Undoing one of ‘s most interesting choices, Kylo Ren tells Rey she wasn’t the daughter of drunkards who sold her off for booze money. Nah, scratch that. In a desperate attempt to tie everything back to the original trilogy (making the Star Wars universe feel smaller than a snow globe), Rey was revealed to be the granddaughter of Emperor Palpatine: The big baddie who magically re-appeared in the third movie, minus any foreshadowing in the previous two.
“What the hell?”
Years later, distanced from the warped bubble of Star Wars “discourse” — and its place in the culture wars that consume all light and reason — it’s still difficult to explain why this choice annoyed me so much.

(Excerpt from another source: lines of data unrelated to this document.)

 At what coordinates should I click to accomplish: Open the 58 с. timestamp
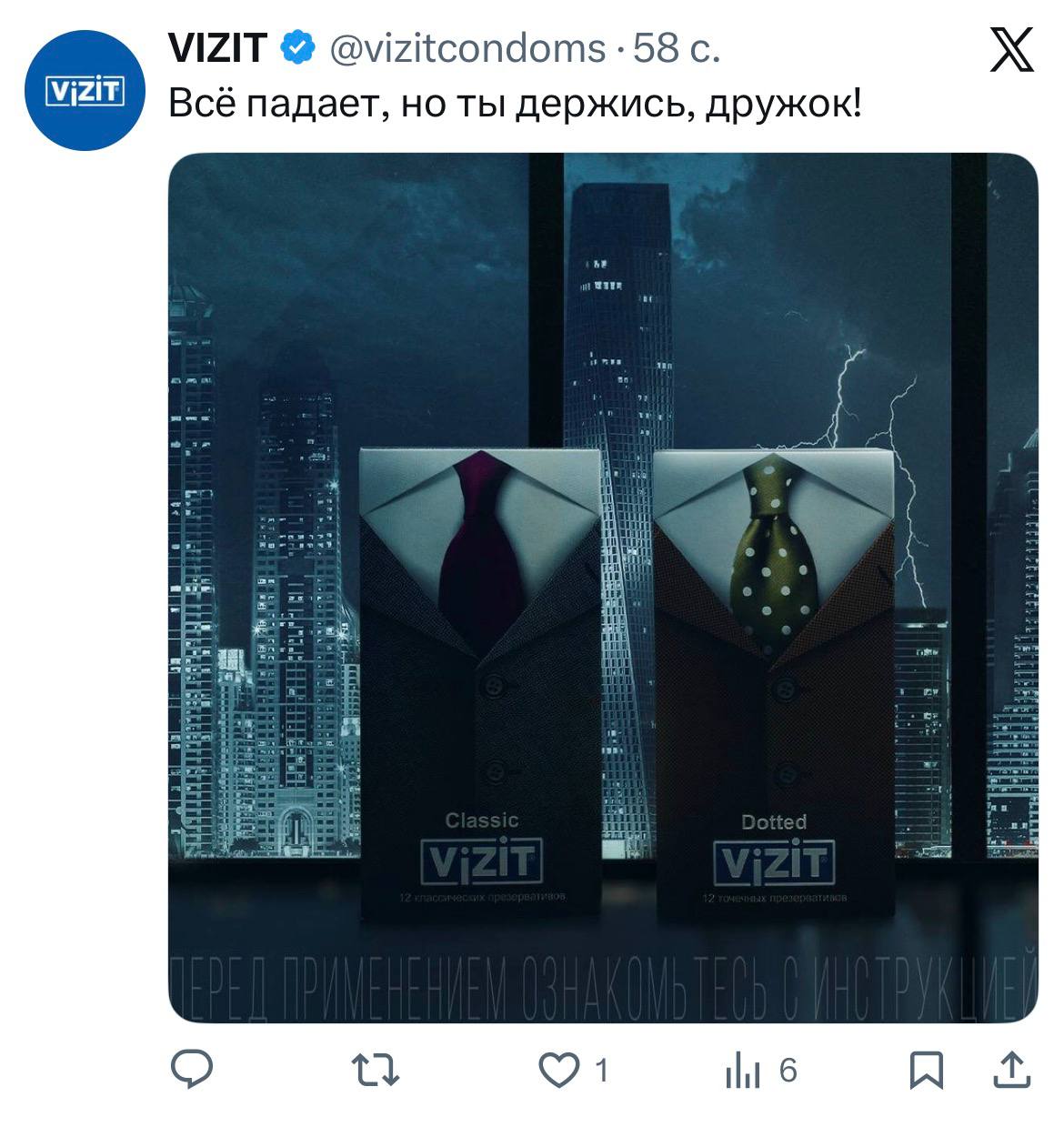coord(677,48)
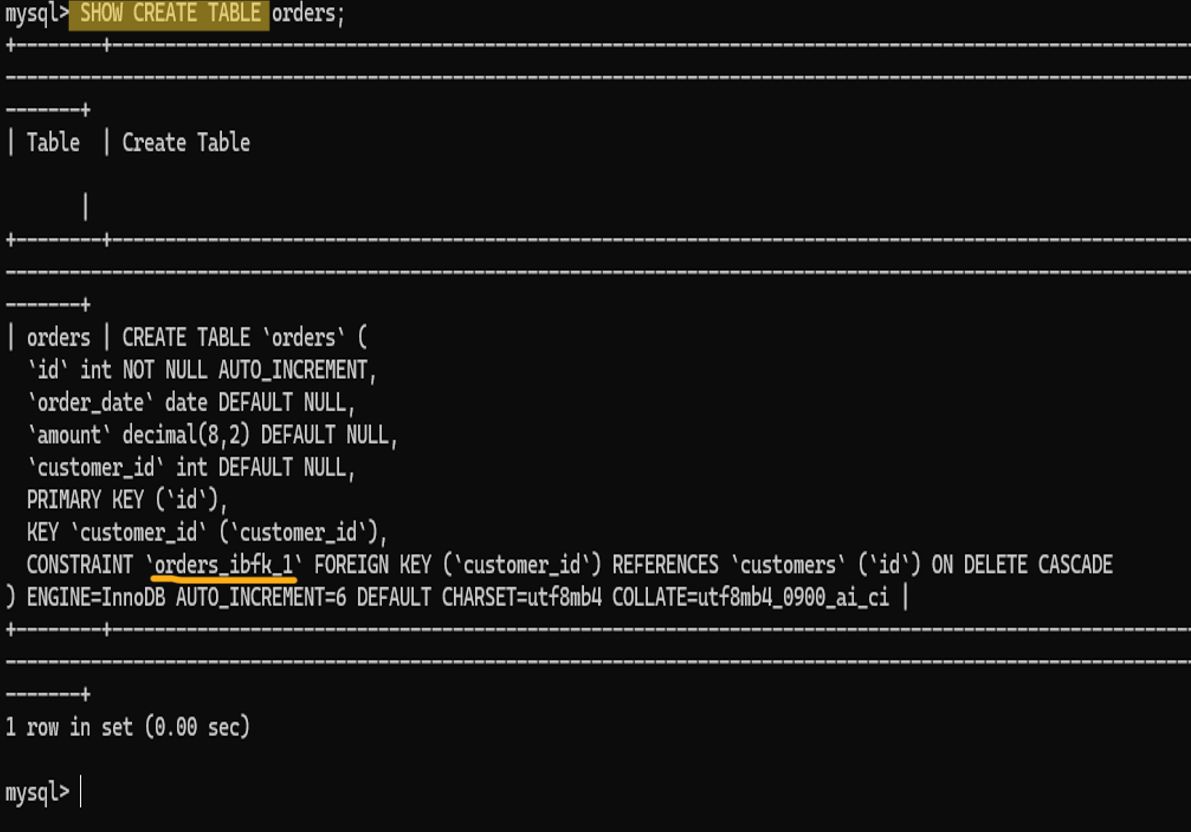1191x832 pixels.
Task: Click the word orders after SHOW CREATE TABLE
Action: tap(304, 14)
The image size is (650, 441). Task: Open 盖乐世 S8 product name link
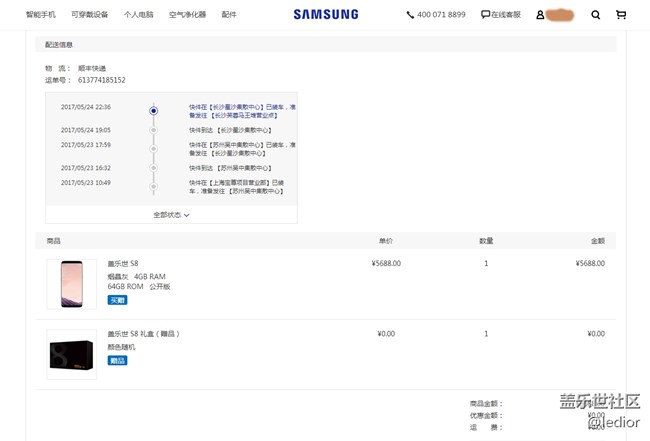[x=123, y=263]
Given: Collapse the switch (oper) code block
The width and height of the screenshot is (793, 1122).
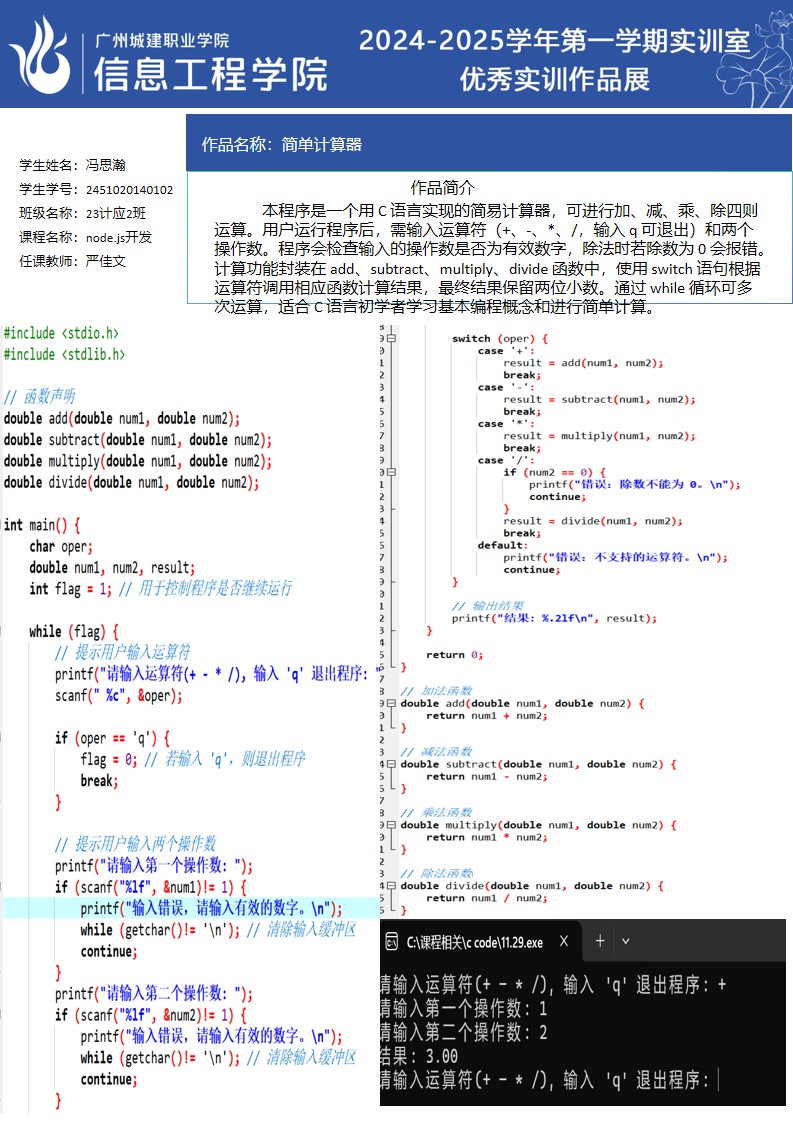Looking at the screenshot, I should tap(391, 339).
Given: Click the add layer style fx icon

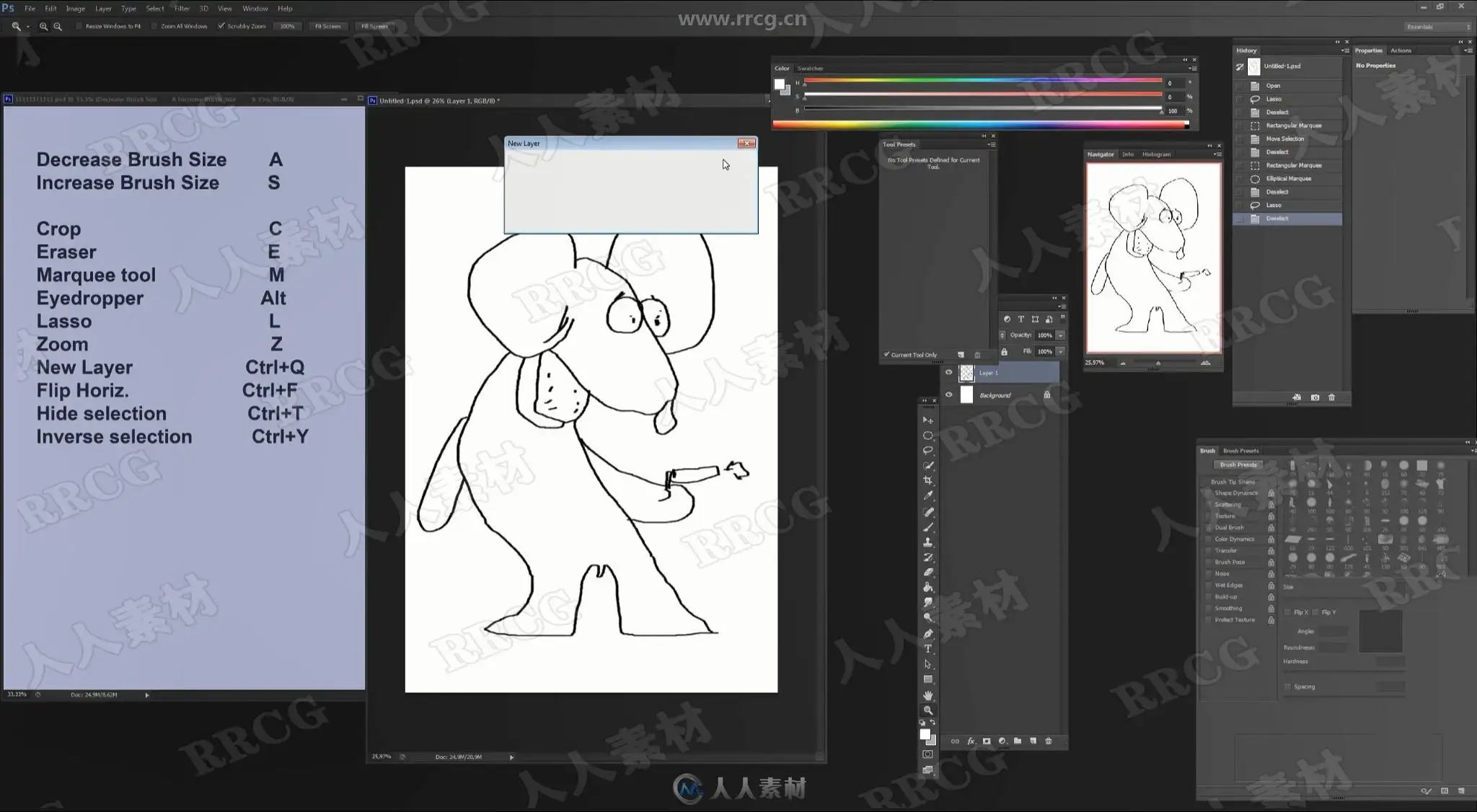Looking at the screenshot, I should pyautogui.click(x=971, y=741).
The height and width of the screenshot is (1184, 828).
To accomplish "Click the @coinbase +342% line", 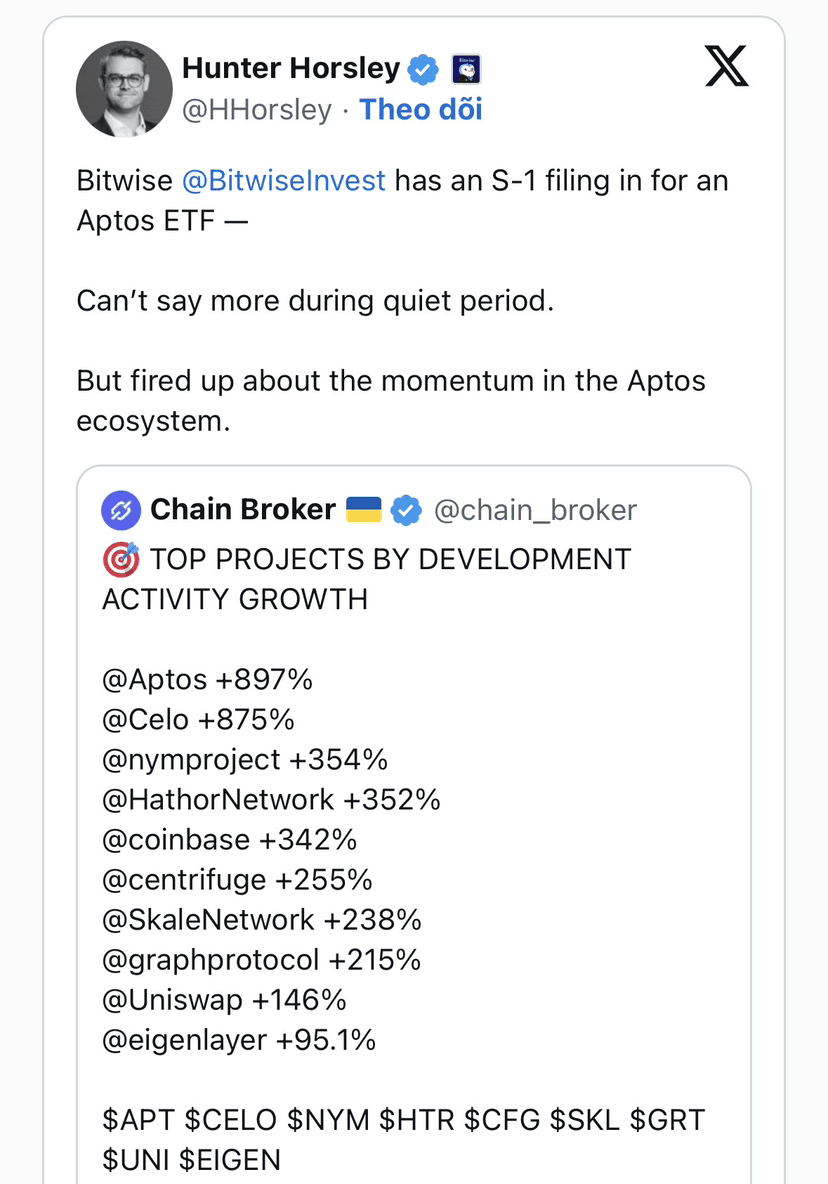I will coord(229,840).
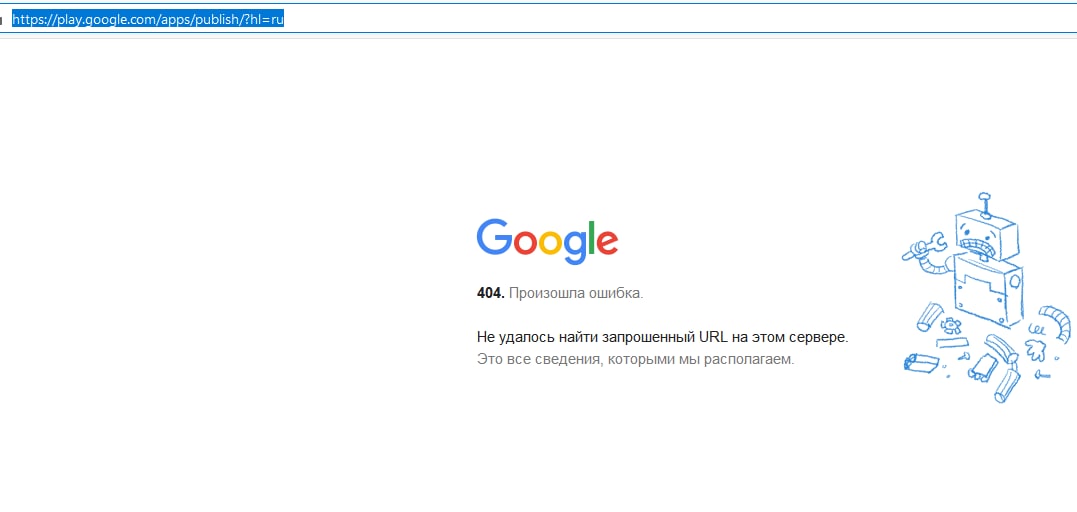Click the cylinder part at bottom of the pile

pyautogui.click(x=1007, y=385)
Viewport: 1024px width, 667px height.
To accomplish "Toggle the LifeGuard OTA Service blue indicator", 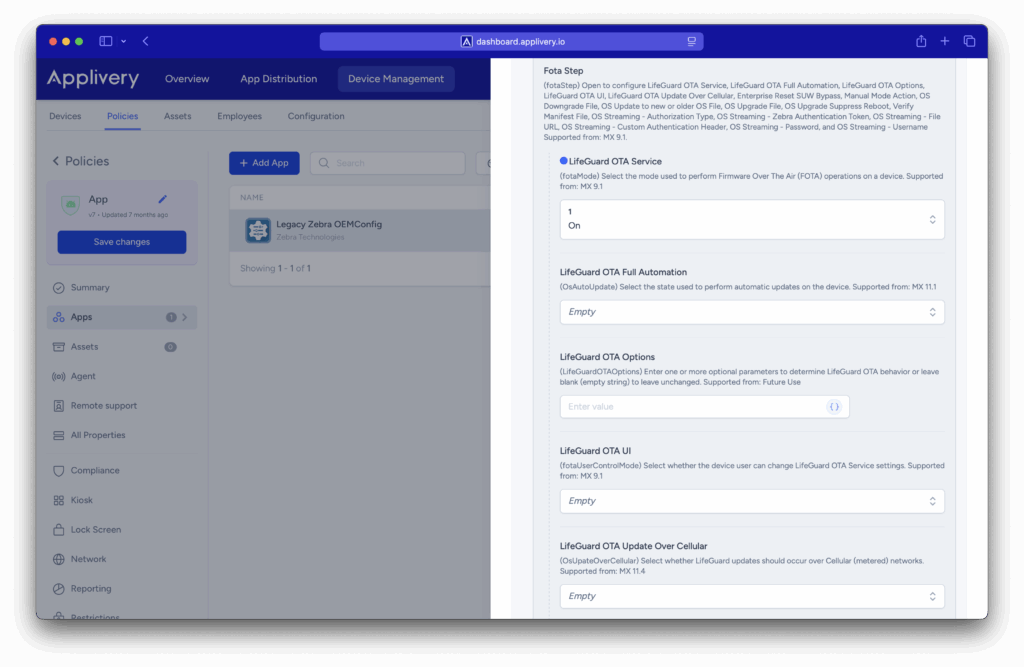I will (564, 161).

In hindsight Rey’s reveal was the moment when Star Wars stopped existing as an object I could believe in and transformed into banal fan fiction catering to the worst type of fan. When Star Wars shrank into a story in a Reddit thread far, far away. Designed to offend the least amount of people possible, built for people to sit in movie theatres and point. “LOOK, IT’S LANDO. LANDO’S HERE!”
I was pissed.
Pity my poor wife, eyes glazing over, who had to endure the train journey home. Me, arms waving like a madman, trying to explain why the passable sci-fi flick she’d just watched (and immediately began forgetting, like a normal adult) was a betrayal. That it deliberately and systematically unraveled every attempt made by The Last Jedi to reinvent Star Wars and have it successfully escape the dull nostalgia pit it’s now fully descended into.
More May the 4th
I stand by the assessment. The Last Jedi was a movie that demanded we “let the past die.” It railed against casual nostalgia. Entire sections, like the casino scene on Canto Bight, were far from perfect, but The Last Jedi was bold and inventive. It never invited us to point, “LOOK, LANDO’S HERE!” Instead, it did a fantastic job of shredding all fan expectations. It murdered its main villain halfway through the run time; transformed Luke Skywalker from a dull do-the-right-thing hero-type into a vicious, bitter hermit tortured by his own failings.